* Objective: Copy word for word the rows starting at the one containing "Where should I click to: Show" and ending at the one containing "This screenshot has height=594, width=695.", with both of those rows included.

* Exercise inputs:
::::::::::

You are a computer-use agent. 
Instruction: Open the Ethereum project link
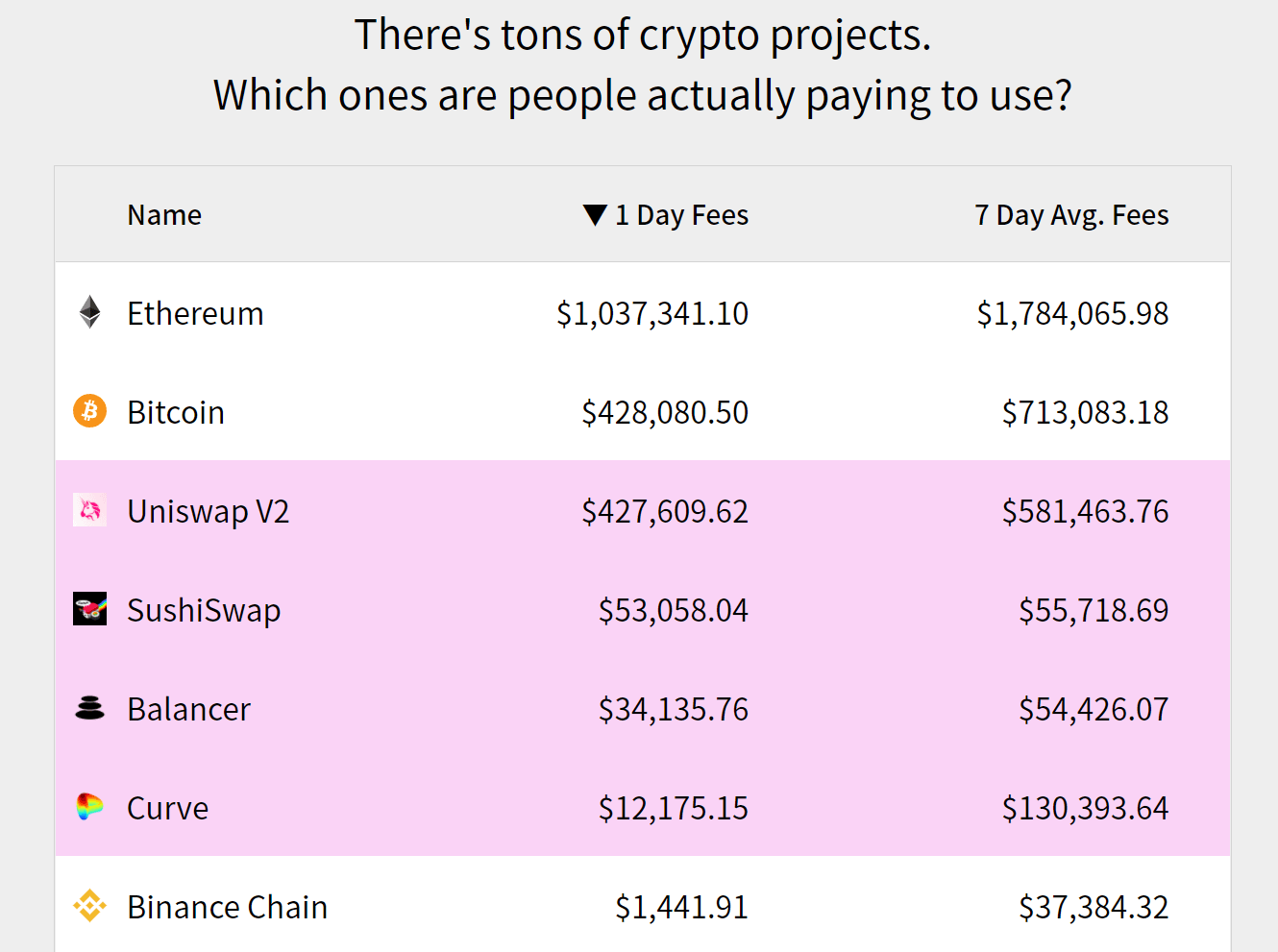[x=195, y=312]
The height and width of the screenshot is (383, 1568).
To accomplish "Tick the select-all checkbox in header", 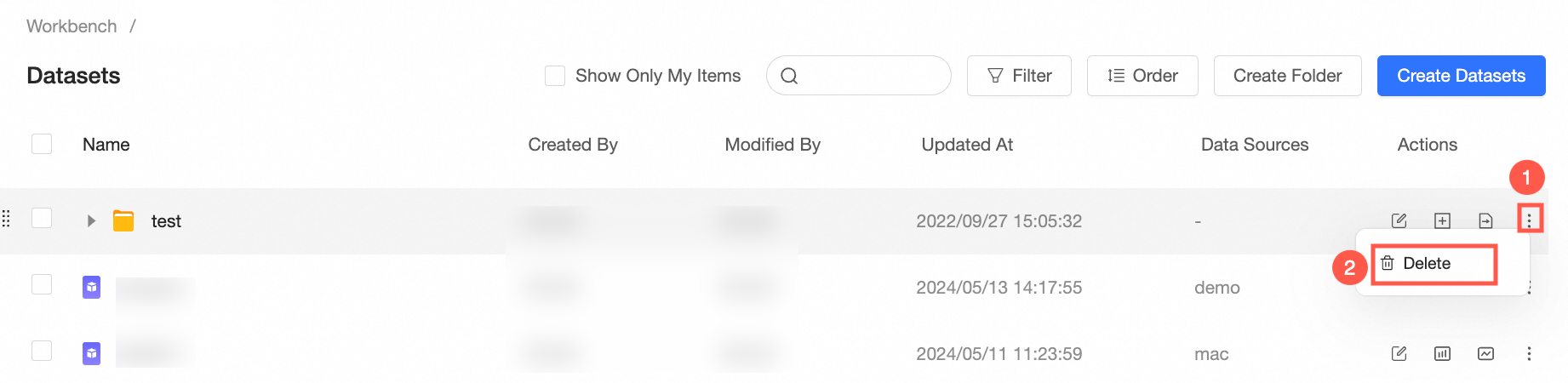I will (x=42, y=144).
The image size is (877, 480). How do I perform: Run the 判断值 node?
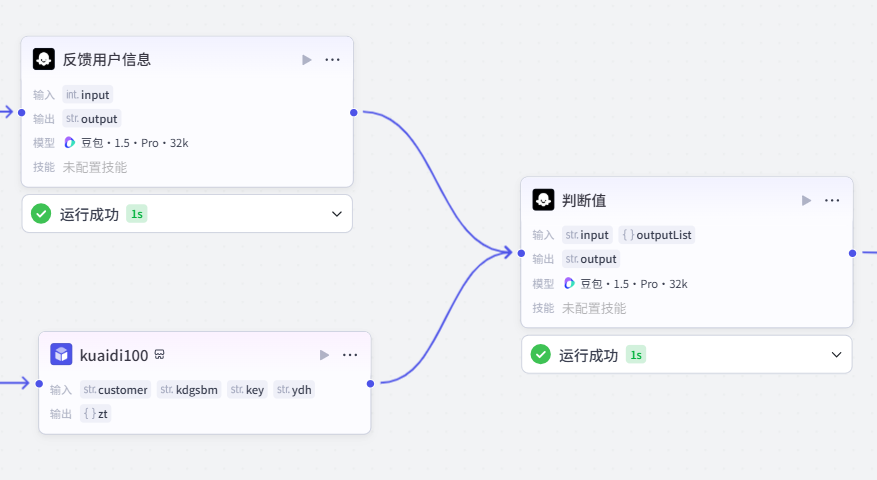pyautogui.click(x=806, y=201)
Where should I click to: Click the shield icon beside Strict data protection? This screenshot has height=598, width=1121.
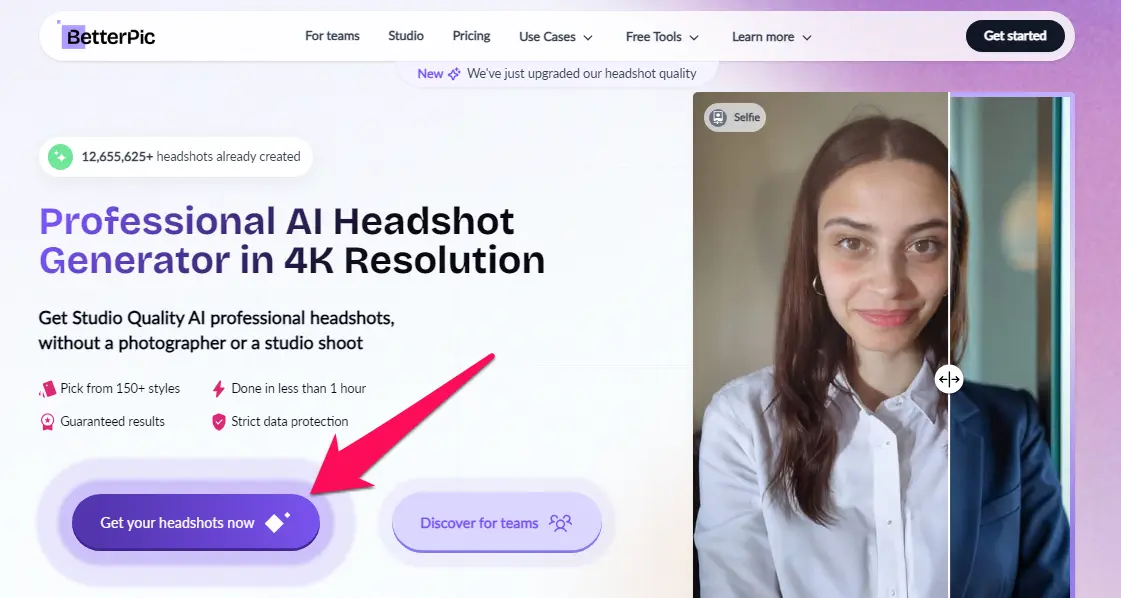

::::::::::

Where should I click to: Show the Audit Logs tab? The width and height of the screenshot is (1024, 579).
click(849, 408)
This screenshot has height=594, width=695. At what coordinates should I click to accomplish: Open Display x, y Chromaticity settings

::::::::::

* Completed task:
Where should I click to: Show the Audit Logs tab? The width and height of the screenshot is (1024, 579).
click(849, 408)
This screenshot has height=594, width=695. At what coordinates should I click to accomplish: Open Display x, y Chromaticity settings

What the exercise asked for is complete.